◆ **Instructions to follow**
Copy nothing from the entries below except the lines from the one containing "Select the Sivi2020 conversion group" through the one containing "Click the name Sophia CHIKIROU", and copy those exactly.

◆ **Data for processing**

-- -- --

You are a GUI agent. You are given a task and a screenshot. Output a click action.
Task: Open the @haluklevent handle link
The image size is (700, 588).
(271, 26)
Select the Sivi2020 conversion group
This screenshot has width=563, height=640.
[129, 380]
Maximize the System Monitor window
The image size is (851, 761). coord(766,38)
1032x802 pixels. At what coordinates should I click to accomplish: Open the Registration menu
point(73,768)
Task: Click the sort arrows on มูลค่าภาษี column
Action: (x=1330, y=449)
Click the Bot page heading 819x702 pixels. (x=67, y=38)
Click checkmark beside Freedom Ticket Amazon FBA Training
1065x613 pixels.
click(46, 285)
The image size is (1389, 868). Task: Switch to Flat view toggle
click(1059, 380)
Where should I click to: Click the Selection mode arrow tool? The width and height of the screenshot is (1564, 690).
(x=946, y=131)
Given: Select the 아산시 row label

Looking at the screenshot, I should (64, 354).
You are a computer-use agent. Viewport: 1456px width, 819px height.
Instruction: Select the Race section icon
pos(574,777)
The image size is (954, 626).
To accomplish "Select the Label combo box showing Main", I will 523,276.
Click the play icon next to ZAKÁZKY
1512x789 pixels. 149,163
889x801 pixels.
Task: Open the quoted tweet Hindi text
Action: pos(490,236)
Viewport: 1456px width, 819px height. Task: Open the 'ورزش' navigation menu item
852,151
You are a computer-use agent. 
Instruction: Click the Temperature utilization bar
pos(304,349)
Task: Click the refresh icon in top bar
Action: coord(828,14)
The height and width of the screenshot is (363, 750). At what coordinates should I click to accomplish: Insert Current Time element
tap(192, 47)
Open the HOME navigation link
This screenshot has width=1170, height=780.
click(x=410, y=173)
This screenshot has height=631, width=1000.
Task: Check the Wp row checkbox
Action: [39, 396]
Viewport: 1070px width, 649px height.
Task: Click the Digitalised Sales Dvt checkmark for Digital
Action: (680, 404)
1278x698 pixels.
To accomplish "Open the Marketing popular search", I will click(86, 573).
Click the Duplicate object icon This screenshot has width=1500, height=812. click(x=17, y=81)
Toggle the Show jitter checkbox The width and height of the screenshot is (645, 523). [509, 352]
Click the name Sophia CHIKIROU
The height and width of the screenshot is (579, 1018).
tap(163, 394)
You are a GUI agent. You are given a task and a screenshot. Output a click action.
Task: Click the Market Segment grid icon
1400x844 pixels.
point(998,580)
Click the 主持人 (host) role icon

-- -- --

◆ **Exercise answer**
Select the Sivi2020 conversion group
This screenshot has width=563, height=640.
[129, 380]
Maximize the System Monitor window
The image size is (851, 761). coord(766,38)
1032x802 pixels. At what coordinates should I click to accomplish: Open the Registration menu
point(73,768)
Task: Click the sort arrows on มูลค่าภาษี column
Action: (x=1330, y=449)
Click the Bot page heading 819x702 pixels. (x=67, y=38)
Click checkmark beside Freedom Ticket Amazon FBA Training
1065x613 pixels.
click(46, 285)
The image size is (1389, 868). Task: Switch to Flat view toggle
click(1059, 380)
Where should I click to: Click the Selection mode arrow tool? The width and height of the screenshot is (1564, 690).
(x=946, y=131)
Given: Select the 아산시 row label

Looking at the screenshot, I should (64, 354).
You are a computer-use agent. Viewport: 1456px width, 819px height.
Instruction: Select the Race section icon
pos(574,777)
The image size is (954, 626).
To accomplish "Select the Label combo box showing Main", I will 523,276.
Click the play icon next to ZAKÁZKY
1512x789 pixels. 149,163
889x801 pixels.
Task: Open the quoted tweet Hindi text
Action: pos(490,236)
Viewport: 1456px width, 819px height. Task: Open the 'ورزش' navigation menu item
852,151
You are a computer-use agent. 
Instruction: Click the Temperature utilization bar
pos(304,349)
Task: Click the refresh icon in top bar
Action: coord(828,14)
The height and width of the screenshot is (363, 750). At what coordinates should I click to accomplish: Insert Current Time element
tap(192, 47)
Open the HOME navigation link
This screenshot has width=1170, height=780.
click(x=410, y=173)
This screenshot has height=631, width=1000.
Task: Check the Wp row checkbox
Action: [39, 396]
Viewport: 1070px width, 649px height.
Task: Click the Digitalised Sales Dvt checkmark for Digital
Action: (680, 404)
1278x698 pixels.
To accomplish "Open the Marketing popular search", I will click(86, 573).
Click the Duplicate object icon This screenshot has width=1500, height=812. click(x=17, y=81)
Toggle the Show jitter checkbox The width and height of the screenshot is (645, 523). [509, 352]
Click the name Sophia CHIKIROU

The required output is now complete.